◆ Task:
What do the lines say from the one containing "Impressum (26, 2394)" to the end of the records? Restate them word for word, and only those.
☆ ☆ ☆ ☆ ☆ ☆ ☆
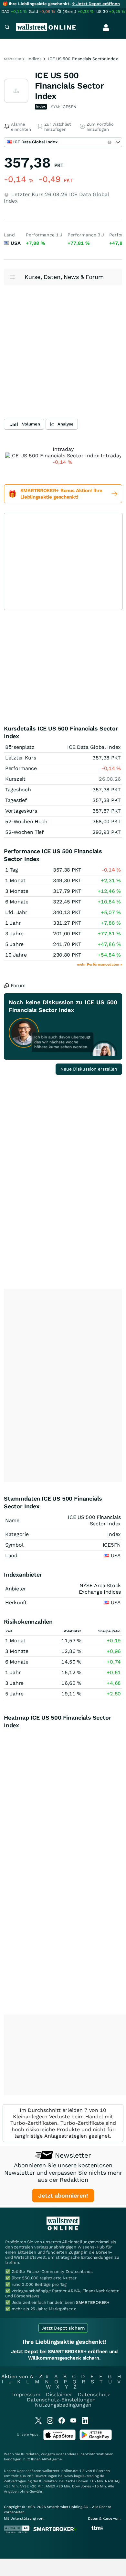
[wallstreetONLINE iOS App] (59, 2438)
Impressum (26, 2394)
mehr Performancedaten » (99, 964)
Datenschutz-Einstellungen (61, 2400)
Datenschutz (94, 2394)
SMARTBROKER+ (93, 2302)
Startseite (12, 59)
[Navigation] (7, 27)
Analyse (66, 424)
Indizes (34, 58)
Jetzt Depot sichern (63, 2328)
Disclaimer (59, 2394)
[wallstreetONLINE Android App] (95, 2438)
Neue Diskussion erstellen (88, 1069)
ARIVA (46, 2459)
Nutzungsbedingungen (63, 2405)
☆ ☆ ☆ ☆ ☆ ☆ ☆
◆ The completed task:
Impressum (26, 2394)
mehr Performancedaten » (99, 964)
Datenschutz-Einstellungen (61, 2400)
Datenschutz (94, 2394)
SMARTBROKER+ (93, 2302)
Startseite (12, 59)
[Navigation] (7, 27)
Analyse (66, 424)
Indizes (34, 58)
Jetzt Depot sichern (63, 2328)
Disclaimer (59, 2394)
[wallstreetONLINE Android App] (95, 2438)
Neue Diskussion erstellen (88, 1069)
ARIVA (46, 2459)
Nutzungsbedingungen (63, 2405)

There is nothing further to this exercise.